However, both directors agree that “The Vagina Monologues” is more productive than destructive, and that the majority of topics it touches on are important either as salient issues in 2016 or to provide historical context about the fight for gender equality. Both directors also note that there is an optional “talkback” after the show that allows audience members to express concerns about the content of any of the monologues.

Budd appreciates the way that the show changes people’s perspectives year after year and gives people a forum to discuss these kinds of conversations.

“Some people who saw it last year, and who will see it this year — it will change their perspectives,” Budd said. “Not everyone comes to college with a perfect knowledge of feminism or intersectionality; not everyone has that same base of knowledge.”

Guillemin appreciates how the issues talked about in the show remain relevant today. She said that the play remains “a tenet of feminist theater."

After attending the show last year, Gricelda Ramos ’18 felt the show presented valuable and relevant stories. She said that last year’s show inspired her to audition this winter.

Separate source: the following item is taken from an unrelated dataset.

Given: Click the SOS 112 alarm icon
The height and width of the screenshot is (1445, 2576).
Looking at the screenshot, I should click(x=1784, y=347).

“I felt that it spoke to me as a woman,” Ramos said.

She also urges anyone who has already seen “The Vagina Monologues” to attend the performance again this year.

“It’s like when people read the Bible or read an old book again — they’ll pick up pieces that didn’t necessarily relate to them then but relate to them now,” Ramos said. “I think even if you saw this show last year, you can find pieces that may be even more relatable at this point in your life than where you were last year, because the piece, while it may have a written script set in stone, is always going to be fluid because you are never the same as you were yesterday.”

Budd added that the beauty of the show comes from its ability to spark conversation on campus and how many different people can relate to the show.

“I think even if you’re a gender studies major, you can still use it as a jumping-off point to discuss what’s wrong with it and what’s good about it, ” Budd said.

“The Vagina Monologues” will be performed at 7 p.m. in Spaulding Auditorium. It is free for Dartmouth students and $10 for community members.

Budd is a member of The Dartmouth Staff.